We rowed out through the half-sunken trees. At the end of a spit of land was a man gnawing a piece of raw beef. We shouted to him to ask what he was doing; and he answered that he was curing his malaria. The two women in the bow were very pretty, one was a mere child.

There were wisps of sunset cloud in the sky, and soon night came quite down.

As it grew dark all sense of motion disappeared. The boat shrugged uneasily with the movement of the oars, the rowlocks made of loops of twisted osier creaked, but one could not perceive that one was going forwards. The hills lost their solidity, becoming mere holes in the grey blue of the sky, a bright planet made a light smudge on the ruffled water in which the stars could not reflect. As we crept forwards into the river and the mountains closed in, the water became more calm, and the stars came out one by one beneath us, while in the ripple of our wake the image of the planet ran up continuously in strings of little golden balls like a juggling trick.

The Frenchman turned his head and made a noise like the rowlocks. "Il faut chanter quand même," he explained, "pour encourager les autres." Jo then started "Frère Jacques." Jan and Dr. Ob took it up till the Frenchman burst in with an entirely different time and key. Then one of the oar girls began a queer little melody on four notes only, and all the four women joined, one end of the boat answering the other. They sang through their noses, and high up in the falsetto. By shutting one's eyes one could imagine a great ox waggon drawn uphill by four bullocks and one of the wheels ungreased. Yet it was not unpleasing, this queer shrill, recurrent rhythm, the monotonous creak and splash of the oars, the mystery of feeling one's way in the blue gloom, through reed and water-lily beds, up this cliff-bound river, and far away the faint twitter—also recurrent and monotonous—of some nightjar....

The night grew bitterly cold on the water. One of our passengers, a little Russian dressmaker, had malaria and shivered with ague. Jo gave her her cloak. The Frenchman's cook was unsuitably dressed, for she had on but a thin chiffon blouse. We ourselves had summer clothes, and we were all mightily glad to see the glare of Rieka in the sky.

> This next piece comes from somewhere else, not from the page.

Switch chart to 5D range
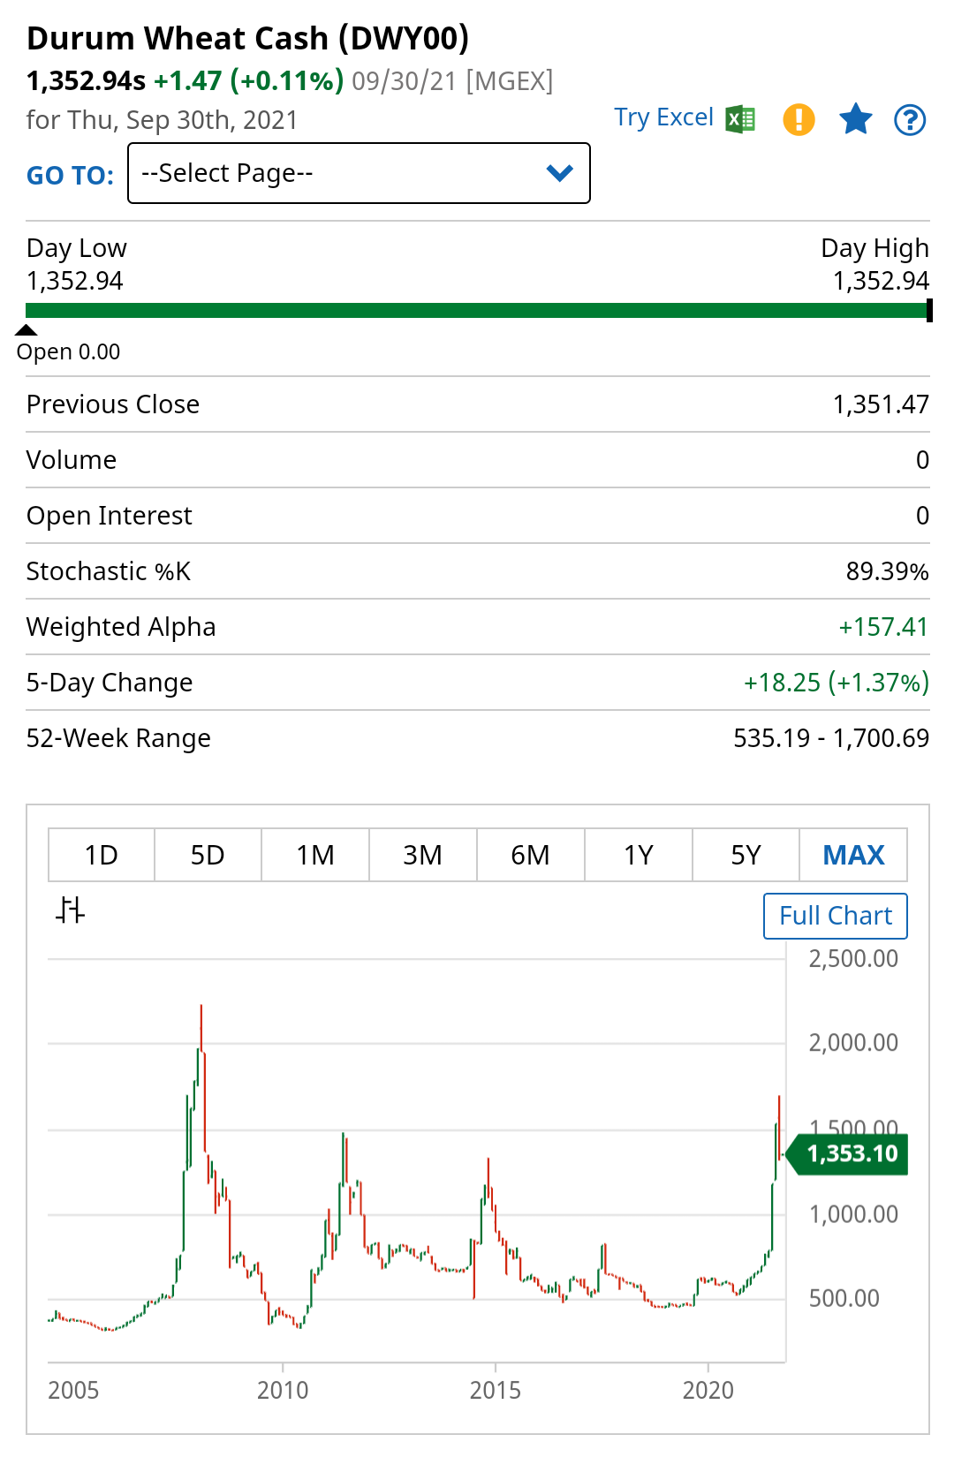Screen dimensions: 954x1465 pos(208,855)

Our luck be praised, there were two old carriages with older horses, and another for the Frenchman. We supped moderately at a restaurant kept by an Austrian, and still shivering scrambled into the carriages. We had no lights, but the road was visible by the stars.

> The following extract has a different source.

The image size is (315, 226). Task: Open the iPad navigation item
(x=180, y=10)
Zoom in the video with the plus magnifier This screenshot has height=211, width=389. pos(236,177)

We went up and up, up the same road down which we had come three days before. Below one could see strange planes of different darknesses, but not any shape, and soon one was too aware of physical discomfort to notice the night. Besides, one had had enough of night. Miss Petrovitch told the boy to hurry up the horses; he beat them; she then rebuked him for beating them. After a while the boy grew tired of her contradictory orders, and lying down on the box fell fast asleep. The poor old horses plodded along. To right and left were immense precipices, but nobody seemed to care.

We reached Cettinje about two a.m., found the hotel open, and a room ready for us, and in spite of our frozen limbs were soon asleep.